Statistical analyses
Categorical variables and continuous variables are presented as percentages and means (±standard deviations), respectively. Student's t-test and the chi-square test were used for continuous variables and categorical variables, respectively, to detect differences between the two groups. Bivariate logistic regression analysis was used to explore the association between cognitive impairment and 30-day mortality. A different adjustment model was also listed: (1) unadjusted; (2) age, sex, and education adjusted;(3) age, sex, education, depression, frailty, and ADL adjusted. Additionally, we performed subgroup analysis based on sex and age group (65–75 years old vs. >75 years old) by stratified analysis. We used a two-tailed P < 0.05 as a significant difference. All statistical analysis methods were conducted using SAS 9.4 software (SAS Institute Inc., Cary, NC, USA).
Results
Patient characteristics
At the initial stage, we recruited 9,996 patients, with 9,303 participants finishing the demographic and cognitive assessment questionnaire survey. And 89 patients did not finish GDS measurement due to delirium or dementia, leaving 9,194 subjects for the final analysis, with 20 participants lost to follow-up (Figure 1). Overall, this cohort's mean age was 72.41 (SD = 5.72), with 58.1% being male. A total of 20.5% (1,885/9,194) of patients were assessed as having cognitive impairment, of whom 15.5% were illiterate. Most patients (94.5%) were of Han nationality, and 89.0% were married. The percentages of frailty and depression were 16.9% and 16.2%, respectively.
Subjects with normal cognition vs. subjects with cognitive impairment
The baseline characteristics and demographics between cognitive impairment and normal cognitive function are shown in Table 1. Overall, the 1,885 inpatients with cognitive impairment were older, predominantly female, had a higher prevalence of depression and frailty, had a higher incidence of being divorced or widowed, had a higher incidence of being bedridden, and had more vision, hearing, or sleep dysfunction compared with the 7,309 participants with normal cognitive function. In addition, inpatients with cognitive impairment had lower BMI and ADL than inpatients without cognitive impairment.
Univariate analysis between survivors and deceased patients at 30 days
Deceased patients were more likely to be older than inpatients who survived (P = 0.015). In addition, compared with survivors, deceased patients had a higher prevalence of depression (P < 0.001), frailty (P < 0.001), cognitive impairment (P < 0.001), being bedridden for an extended period (P = 0.0003), and sleep dysfunction. Deceased patients had significantly lower ADL and BMI values than survivors. However, differences in sex, ethnicity, marital status, smoking status, alcohol use, hearing, and urinary function between these two groups were not statistically significant (P > 0.05), as shown in Table 2.
Evaluating the independent association between cognitive impairment and 30-day mortality
The results indicated that inpatients with cognitive impairment have an increased risk of 30-day mortality than those with normal cognitive function (Crude OR = 2.83, 95% CI: 1.89–4.24). In addition, this association still existed when adjusting for demographic variables such as age, sex, and education (OR= 2.30, 95% CI: 1.50–3.52). Finally, after adjusting for demographics and geriatric syndrome variables such as age, sex, education, frailty, depression, and ADL, cognitive impairment was still an independent risk factor for mortality (OR = 1.76, 95% CI: 1.14–2.73), as shown in Table 3.
Table 3. Multivariate logistic regression analysis of relationship between cognitive impairment and 30-day mortality in different models.
Subgroup analysis by stratified methods
We explored the association between cognitive impairment and 30-day mortality by stratified analysis in terms of sex, age, frailty, and depression, with detailed information shown in Figure 2. The stratified analysis indicated that these associations between cognitive impairment and 30-day mortality were unchanged, with no significant interaction effect (P > 0.05).

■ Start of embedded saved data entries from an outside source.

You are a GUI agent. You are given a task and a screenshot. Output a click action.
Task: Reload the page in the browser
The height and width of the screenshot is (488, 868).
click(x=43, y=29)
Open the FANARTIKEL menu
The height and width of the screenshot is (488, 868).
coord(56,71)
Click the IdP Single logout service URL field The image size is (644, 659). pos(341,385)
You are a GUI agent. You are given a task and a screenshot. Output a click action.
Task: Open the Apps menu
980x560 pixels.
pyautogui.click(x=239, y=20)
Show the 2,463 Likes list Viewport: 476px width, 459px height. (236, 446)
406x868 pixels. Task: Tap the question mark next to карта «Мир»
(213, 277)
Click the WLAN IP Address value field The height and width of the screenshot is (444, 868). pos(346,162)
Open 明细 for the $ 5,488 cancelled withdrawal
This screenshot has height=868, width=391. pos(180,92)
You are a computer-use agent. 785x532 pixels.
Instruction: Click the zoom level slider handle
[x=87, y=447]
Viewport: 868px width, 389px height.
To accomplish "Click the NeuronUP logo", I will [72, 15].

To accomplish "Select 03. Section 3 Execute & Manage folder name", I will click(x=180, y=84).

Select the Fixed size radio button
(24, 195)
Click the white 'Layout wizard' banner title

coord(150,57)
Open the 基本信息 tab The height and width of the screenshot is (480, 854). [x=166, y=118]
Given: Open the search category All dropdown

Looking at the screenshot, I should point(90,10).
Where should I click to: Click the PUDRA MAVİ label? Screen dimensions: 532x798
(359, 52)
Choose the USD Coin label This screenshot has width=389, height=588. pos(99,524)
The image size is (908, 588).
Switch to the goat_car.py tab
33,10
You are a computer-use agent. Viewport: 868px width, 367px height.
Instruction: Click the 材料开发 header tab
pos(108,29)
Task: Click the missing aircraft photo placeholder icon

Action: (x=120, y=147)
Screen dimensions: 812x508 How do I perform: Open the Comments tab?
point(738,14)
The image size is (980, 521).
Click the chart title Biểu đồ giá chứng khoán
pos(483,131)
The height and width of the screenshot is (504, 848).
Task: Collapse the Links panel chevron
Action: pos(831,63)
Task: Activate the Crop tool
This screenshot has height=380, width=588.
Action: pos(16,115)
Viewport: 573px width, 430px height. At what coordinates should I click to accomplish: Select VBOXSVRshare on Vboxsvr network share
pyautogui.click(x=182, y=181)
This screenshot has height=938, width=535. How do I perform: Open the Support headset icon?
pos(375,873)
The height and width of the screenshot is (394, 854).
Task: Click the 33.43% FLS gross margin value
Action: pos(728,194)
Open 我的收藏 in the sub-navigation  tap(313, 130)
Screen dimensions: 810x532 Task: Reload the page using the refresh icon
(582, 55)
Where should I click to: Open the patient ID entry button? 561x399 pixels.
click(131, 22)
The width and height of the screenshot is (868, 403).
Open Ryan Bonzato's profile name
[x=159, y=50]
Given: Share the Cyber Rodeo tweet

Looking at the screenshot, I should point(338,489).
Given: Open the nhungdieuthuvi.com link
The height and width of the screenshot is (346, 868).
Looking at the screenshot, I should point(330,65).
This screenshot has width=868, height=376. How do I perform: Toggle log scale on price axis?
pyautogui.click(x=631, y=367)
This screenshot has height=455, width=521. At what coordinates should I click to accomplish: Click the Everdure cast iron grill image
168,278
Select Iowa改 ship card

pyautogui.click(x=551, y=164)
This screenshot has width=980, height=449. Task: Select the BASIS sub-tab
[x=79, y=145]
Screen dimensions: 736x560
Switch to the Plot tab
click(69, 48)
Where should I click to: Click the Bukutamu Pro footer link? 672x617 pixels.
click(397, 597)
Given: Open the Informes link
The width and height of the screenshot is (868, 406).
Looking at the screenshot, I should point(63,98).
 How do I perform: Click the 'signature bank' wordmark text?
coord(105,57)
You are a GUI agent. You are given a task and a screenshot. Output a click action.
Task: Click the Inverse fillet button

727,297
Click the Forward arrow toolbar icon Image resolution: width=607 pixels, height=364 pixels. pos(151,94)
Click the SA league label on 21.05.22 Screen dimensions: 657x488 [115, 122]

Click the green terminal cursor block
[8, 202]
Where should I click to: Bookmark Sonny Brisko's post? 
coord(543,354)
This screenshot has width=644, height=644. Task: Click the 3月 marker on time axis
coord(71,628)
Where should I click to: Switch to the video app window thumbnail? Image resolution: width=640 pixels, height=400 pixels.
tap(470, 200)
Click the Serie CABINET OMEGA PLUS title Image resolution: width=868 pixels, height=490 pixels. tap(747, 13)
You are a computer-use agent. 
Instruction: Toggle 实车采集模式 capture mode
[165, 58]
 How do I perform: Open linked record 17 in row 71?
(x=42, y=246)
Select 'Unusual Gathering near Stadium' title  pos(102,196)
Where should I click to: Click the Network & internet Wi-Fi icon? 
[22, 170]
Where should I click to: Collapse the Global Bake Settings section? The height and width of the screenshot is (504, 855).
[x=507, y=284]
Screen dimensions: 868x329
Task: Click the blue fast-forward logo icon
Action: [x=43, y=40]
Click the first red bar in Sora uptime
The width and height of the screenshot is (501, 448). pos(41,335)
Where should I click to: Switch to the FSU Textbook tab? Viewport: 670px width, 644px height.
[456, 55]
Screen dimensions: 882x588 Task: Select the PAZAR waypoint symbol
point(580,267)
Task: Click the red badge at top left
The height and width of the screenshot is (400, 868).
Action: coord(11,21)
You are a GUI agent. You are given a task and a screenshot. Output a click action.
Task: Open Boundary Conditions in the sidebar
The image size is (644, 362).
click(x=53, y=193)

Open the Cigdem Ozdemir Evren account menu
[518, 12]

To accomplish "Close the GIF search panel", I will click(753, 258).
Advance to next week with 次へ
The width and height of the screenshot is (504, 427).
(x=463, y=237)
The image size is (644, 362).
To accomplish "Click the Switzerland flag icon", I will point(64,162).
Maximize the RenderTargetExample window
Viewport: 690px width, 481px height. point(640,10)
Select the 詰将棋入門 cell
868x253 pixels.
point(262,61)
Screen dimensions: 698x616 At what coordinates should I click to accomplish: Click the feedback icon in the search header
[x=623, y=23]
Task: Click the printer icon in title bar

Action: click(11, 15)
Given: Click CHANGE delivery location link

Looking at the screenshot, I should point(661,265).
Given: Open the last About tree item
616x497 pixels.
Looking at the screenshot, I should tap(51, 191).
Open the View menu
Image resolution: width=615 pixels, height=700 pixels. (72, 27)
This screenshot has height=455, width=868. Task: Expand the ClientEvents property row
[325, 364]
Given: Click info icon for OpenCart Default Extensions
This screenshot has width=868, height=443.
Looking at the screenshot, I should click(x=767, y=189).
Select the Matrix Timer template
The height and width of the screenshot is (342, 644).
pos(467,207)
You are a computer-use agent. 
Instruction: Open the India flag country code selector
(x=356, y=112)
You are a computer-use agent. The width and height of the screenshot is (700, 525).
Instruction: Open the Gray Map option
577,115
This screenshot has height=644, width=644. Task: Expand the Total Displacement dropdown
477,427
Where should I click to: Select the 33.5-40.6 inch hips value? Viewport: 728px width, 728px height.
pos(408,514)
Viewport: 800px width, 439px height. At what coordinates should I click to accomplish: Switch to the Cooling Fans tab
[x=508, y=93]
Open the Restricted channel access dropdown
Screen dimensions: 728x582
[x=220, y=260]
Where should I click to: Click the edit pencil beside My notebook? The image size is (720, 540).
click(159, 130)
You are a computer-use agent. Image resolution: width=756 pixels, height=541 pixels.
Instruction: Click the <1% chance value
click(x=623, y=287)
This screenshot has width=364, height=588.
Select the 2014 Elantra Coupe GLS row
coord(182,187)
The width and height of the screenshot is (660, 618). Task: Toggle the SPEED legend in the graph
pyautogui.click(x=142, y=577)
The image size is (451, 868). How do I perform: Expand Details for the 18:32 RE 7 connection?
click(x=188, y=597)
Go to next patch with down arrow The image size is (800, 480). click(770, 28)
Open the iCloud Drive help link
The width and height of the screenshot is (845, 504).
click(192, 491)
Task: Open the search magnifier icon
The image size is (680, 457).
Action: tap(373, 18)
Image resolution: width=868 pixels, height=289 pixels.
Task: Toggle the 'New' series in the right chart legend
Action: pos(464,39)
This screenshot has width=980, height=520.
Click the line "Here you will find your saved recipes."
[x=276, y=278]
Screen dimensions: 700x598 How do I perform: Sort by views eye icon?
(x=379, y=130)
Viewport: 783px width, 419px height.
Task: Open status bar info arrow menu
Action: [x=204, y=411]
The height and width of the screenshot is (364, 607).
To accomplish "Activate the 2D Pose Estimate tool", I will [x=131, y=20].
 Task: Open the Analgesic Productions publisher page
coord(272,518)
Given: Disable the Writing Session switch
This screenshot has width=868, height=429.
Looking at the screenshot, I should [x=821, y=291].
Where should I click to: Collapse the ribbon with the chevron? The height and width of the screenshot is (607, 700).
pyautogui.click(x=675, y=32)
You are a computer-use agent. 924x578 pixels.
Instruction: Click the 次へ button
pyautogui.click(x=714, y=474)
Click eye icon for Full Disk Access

Figure 2. Subgroup analysis for the association between cognitive impairment and mortality by stratified and interaction analysis.
Discussion
To the best of our knowledge, this is the first study to explore the association between cognitive impairment and 30-day mortality among older Chinese inpatients with a large multicenter sample. Our study found that inpatients with cognitive impairment have an independent 1.76-fold increased risk of 30-day mortality compared to those without cognitive impairment after adjusting for demographics and geriatric syndrome variables. This indicates that early screening for cognitive function and participation in a corresponding intervention program by older hospitalized Chinese patients is urgently required to improve poor clinical outcomes.
In our large-scale cohort study, the prevalence of cognitive impairment was 20.5%, as assessed by the Mini-Cog assessment instrument. This result is higher than the 6.54% in an urban population and 7.43% in a rural population reported by a previous study using the MMSE score (31), but it is similar to other results (27%) (18). On the other hand, another study reported that the prevalence of cognitive impairment among older adults in an emergency surgical setting was 61.0% using Montreal Cognitive Assessment, with a cutoff score of ≤ 23 (19). The main reasons for these differences are subject age, disease type and condition, and different cognitive assessment tools. In general, hospitalized patients and older adults have a higher prevalence of cognitive impairments than community-dwelling older adults because comorbidity and greater disease severity are risks of cognitive impairment (32). However, screening and diagnosis for cognitive function in Chinese inpatients are limited. According to the results of a recent study (2), most patients with cognitive impairment are not diagnosed because of a lack of dementia specialists. This results in a large healthcare issue for those groups and prevents meeting the needs of people with dementia.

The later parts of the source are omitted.